> [Written problem]
Return the Perl backticks text below word for word.
*** Text
Listing 4.1.3 for code_untested/checkPerl.pl


fork/exec/open - what backticks really do [back to top]

Fundamentally, backticks really are a similar deal to system.

Let's take another simple project:

Read a file into an array. If the file is gzipped, then unzip the file before reading it in.

EX 4.1.4: reading a gzipped file - a naive approach

  1 #!/bin/sh
  2 #! -*- perl -*-
  3 eval 'exec $PERLLOCATION/bin/perl -x $0 ${1+"$@"} ;'
  4  if 0;
  5 $fileName = $ARGV[0];
  6 
  7 if ($fileName =~ /\.gz$/) {	# File ends with ".gz"
  8 	@contents = `gzip -f -c -d ${filename}`;
  9 } else {
 10 	@contents = `cat ${filename}`;
 11 }

Listing 4.1.4 for code_untested/readFile-1.pl

What an attrocious piece of code that is. Why don't I like it?

  1. Well, as noted above, using backticks (or system or exec) with a space inside the string means that you will be invoking a shell. You will be making assumptions that you have a sh under there (Bourne shell or Korn shell), and you have the unnecessary cost of starting up that shell.
  2. The method of determining if the file is gzipped is horrible. For example, a binary gzipped RIB file usually has the extention of ".rib", not ".rib.gz".
******
*** Given data
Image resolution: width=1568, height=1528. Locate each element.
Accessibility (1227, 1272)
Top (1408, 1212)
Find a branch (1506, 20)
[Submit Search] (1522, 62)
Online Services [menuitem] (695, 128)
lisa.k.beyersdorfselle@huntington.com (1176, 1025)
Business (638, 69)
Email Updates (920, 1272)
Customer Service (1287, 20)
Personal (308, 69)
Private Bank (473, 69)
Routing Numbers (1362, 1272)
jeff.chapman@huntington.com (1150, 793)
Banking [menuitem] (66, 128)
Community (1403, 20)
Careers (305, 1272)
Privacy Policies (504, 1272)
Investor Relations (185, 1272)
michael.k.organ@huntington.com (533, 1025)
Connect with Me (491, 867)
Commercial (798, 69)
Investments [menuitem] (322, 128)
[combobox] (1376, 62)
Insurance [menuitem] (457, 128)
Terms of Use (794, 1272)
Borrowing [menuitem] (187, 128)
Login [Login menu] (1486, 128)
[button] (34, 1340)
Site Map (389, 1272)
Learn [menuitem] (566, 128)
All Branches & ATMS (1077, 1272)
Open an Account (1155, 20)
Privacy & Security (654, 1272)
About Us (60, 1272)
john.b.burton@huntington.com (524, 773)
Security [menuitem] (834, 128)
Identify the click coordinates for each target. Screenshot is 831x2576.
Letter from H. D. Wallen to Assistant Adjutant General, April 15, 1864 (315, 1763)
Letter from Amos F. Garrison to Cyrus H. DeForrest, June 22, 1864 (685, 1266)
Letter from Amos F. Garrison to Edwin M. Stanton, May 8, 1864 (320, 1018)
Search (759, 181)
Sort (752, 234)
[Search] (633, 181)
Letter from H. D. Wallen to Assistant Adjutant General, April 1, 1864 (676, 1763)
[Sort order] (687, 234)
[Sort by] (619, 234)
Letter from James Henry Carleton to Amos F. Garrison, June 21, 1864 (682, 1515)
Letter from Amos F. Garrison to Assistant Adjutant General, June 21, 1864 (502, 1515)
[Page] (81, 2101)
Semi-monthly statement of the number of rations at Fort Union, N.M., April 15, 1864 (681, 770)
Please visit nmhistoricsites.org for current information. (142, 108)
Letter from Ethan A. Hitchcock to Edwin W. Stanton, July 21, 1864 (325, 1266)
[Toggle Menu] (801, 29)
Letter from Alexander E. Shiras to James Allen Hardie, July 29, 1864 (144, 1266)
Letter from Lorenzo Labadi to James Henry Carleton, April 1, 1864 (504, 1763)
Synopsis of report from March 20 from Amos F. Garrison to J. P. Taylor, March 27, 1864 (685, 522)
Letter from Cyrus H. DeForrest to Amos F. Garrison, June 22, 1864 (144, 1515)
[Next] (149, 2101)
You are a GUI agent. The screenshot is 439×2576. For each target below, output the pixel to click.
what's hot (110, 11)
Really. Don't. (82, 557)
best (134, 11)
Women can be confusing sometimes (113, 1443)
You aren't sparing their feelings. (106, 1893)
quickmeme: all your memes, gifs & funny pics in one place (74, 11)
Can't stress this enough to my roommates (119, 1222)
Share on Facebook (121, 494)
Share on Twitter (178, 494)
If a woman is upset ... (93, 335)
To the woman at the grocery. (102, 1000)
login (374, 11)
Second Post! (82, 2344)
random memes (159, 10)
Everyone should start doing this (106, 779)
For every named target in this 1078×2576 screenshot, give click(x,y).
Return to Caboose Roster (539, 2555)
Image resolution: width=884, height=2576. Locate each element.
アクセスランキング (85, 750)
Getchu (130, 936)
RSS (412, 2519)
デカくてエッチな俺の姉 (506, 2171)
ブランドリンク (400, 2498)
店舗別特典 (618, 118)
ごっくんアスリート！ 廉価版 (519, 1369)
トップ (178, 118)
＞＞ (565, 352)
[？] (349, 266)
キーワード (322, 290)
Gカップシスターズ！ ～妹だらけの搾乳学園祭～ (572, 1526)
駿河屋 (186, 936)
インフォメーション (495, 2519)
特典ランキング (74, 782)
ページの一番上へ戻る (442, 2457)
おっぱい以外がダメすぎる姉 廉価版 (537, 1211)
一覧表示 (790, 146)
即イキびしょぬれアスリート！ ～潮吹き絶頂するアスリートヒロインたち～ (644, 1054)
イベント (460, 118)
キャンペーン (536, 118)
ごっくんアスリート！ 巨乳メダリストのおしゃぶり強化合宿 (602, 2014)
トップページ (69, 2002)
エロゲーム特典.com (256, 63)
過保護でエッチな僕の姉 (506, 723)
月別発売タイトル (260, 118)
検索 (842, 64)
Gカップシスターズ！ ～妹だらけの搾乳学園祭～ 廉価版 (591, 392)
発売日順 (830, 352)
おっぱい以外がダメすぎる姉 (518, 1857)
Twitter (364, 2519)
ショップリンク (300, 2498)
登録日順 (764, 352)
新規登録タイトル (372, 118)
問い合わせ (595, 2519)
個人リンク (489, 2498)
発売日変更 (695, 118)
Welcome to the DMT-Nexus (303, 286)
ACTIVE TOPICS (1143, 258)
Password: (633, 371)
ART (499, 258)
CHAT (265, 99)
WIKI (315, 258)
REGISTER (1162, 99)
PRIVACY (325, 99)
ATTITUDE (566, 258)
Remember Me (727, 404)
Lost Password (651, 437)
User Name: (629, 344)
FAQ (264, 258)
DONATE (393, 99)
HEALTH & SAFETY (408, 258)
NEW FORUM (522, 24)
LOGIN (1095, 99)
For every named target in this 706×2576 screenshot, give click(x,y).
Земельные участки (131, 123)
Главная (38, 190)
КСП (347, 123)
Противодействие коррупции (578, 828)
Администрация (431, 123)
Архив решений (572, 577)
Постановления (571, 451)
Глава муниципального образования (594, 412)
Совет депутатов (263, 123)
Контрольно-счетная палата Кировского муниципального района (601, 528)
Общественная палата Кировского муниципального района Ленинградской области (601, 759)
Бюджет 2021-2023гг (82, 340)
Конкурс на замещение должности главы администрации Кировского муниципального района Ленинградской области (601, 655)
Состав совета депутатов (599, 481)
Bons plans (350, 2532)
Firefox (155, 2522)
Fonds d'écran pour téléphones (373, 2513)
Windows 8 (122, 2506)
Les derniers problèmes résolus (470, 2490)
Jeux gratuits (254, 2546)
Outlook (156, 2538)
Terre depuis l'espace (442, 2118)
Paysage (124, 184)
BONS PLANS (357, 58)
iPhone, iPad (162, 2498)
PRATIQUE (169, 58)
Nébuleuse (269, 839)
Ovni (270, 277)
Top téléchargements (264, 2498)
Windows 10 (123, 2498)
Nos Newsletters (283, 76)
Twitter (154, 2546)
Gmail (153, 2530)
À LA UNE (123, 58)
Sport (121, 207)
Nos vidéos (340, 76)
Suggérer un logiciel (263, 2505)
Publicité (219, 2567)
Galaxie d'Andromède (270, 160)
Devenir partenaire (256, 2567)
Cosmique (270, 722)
******
> [Written answer]
Listing 4.1.3 for code_untested/checkPerl.pl


fork/exec/open - what backticks really do [back to top]

Fundamentally, backticks really are a similar deal to system.

Let's take another simple project:

Read a file into an array. If the file is gzipped, then unzip the file before reading it in.

EX 4.1.4: reading a gzipped file - a naive approach

  1 #!/bin/sh
  2 #! -*- perl -*-
  3 eval 'exec $PERLLOCATION/bin/perl -x $0 ${1+"$@"} ;'
  4  if 0;
  5 $fileName = $ARGV[0];
  6 
  7 if ($fileName =~ /\.gz$/) {	# File ends with ".gz"
  8 	@contents = `gzip -f -c -d ${filename}`;
  9 } else {
 10 	@contents = `cat ${filename}`;
 11 }

Listing 4.1.4 for code_untested/readFile-1.pl

What an attrocious piece of code that is. Why don't I like it?

  1. Well, as noted above, using backticks (or system or exec) with a space inside the string means that you will be invoking a shell. You will be making assumptions that you have a sh under there (Bourne shell or Korn shell), and you have the unnecessary cost of starting up that shell.
  2. The method of determining if the file is gzipped is horrible. For example, a binary gzipped RIB file usually has the extention of ".rib", not ".rib.gz".